Monday, January 14, 2013

Sermon: The Perfect Work of Adversity (James 1:2-4)

I have been preaching on maturity, and yesterday I focused on the Book of James. Here is a skeleton outline of my lesson:

I.  Count it all joy when you encounter various trials (James 1:2)

What trials? see 2:6-7; 5:1-6

Why consider them joy?
-There is a reward promised for those persecuted (see 1:12; also Matt. 5:11-12).
-Suffering is evidence of righteousness (see Matt. 5:12b; 10:22; John 15:18; 1 Peter 4:12-13).

But in addition to these points, there is another reason to consider them "pure joy" (TNIV)-

II.  Trials develop endurance (James 1:3)

God uses our trials to produce character by refining our faith and that is cause for rejoicing (1 Peter 1:6-7).

Specifically, tested faith produces "steadfastness" (ESV), "patience" (NJKV), "patient endurance" (RSV), "perseverance" (TNIV).  The ability to bear up under a heavy weight.
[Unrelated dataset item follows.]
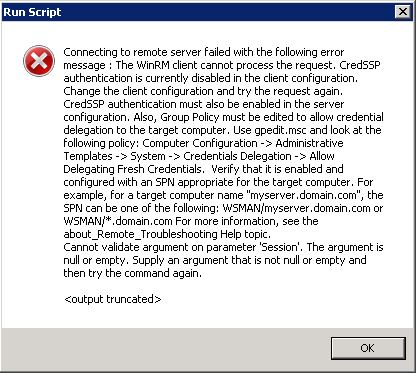Image resolution: width=417 pixels, height=373 pixels.
Task: Click 'then try the command again' text
Action: [132, 273]
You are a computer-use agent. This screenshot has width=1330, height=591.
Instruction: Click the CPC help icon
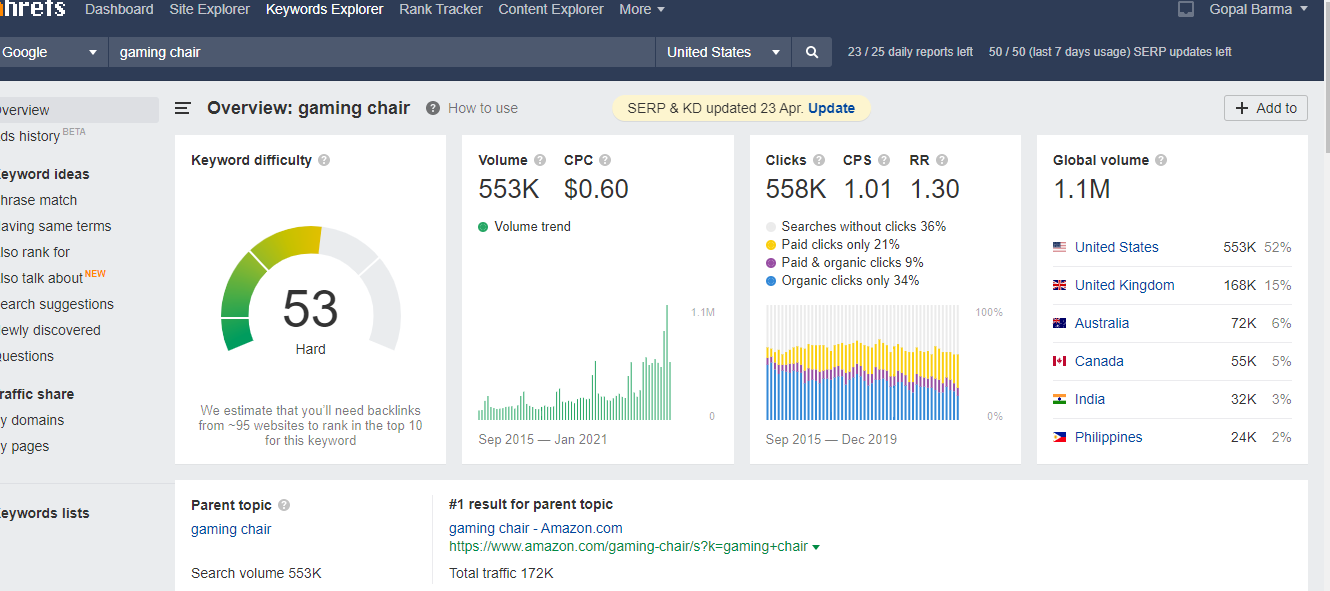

Compare to an athlete lifting weights to increase muscular endurance, or running sprints to increase cardiovascular endurance.

Consider the example of Job (James 5:10-11).

How does adversity develop endurance?
-By humbling us to rely on God and not ourselves (2 Cor. 12:8-10; Col. 1:11).
-By clarifying our hope, pointing us away from the temporal and toward the eternal (Rom. 5:2-5).

III.  Endurance leads to maturity/completeness/perfection (James 1:4)

NKJV: "let patience have its perfect work, that you may be perfect."

God uses adversity to develop the endurance we need to complete the process of maturity.

Ultimately, our maturity or perfection is measured by the imitation of God in Christ (Matt. 5:48).